### EXERCISE DESCRIPTION
Exactly as they stand, the data below are to be printed again.
[DATA FOR ANALYSIS Boundary: Start]
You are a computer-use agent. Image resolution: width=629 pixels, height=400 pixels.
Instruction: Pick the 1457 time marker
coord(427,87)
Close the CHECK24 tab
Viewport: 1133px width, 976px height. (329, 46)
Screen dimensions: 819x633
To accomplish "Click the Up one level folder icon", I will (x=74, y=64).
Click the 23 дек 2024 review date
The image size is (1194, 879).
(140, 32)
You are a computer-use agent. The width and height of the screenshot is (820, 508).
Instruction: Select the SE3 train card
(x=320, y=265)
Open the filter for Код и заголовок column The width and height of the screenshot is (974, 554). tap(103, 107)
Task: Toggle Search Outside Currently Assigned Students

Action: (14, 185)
[DATA FOR ANALYSIS Boundary: End]
### RESPONSE AREA
You are a computer-use agent. Image resolution: width=629 pixels, height=400 pixels.
Instruction: Pick the 1457 time marker
coord(427,87)
Close the CHECK24 tab
Viewport: 1133px width, 976px height. (329, 46)
Screen dimensions: 819x633
To accomplish "Click the Up one level folder icon", I will (x=74, y=64).
Click the 23 дек 2024 review date
The image size is (1194, 879).
(140, 32)
You are a computer-use agent. The width and height of the screenshot is (820, 508).
Instruction: Select the SE3 train card
(x=320, y=265)
Open the filter for Код и заголовок column The width and height of the screenshot is (974, 554). tap(103, 107)
Task: Toggle Search Outside Currently Assigned Students

Action: (14, 185)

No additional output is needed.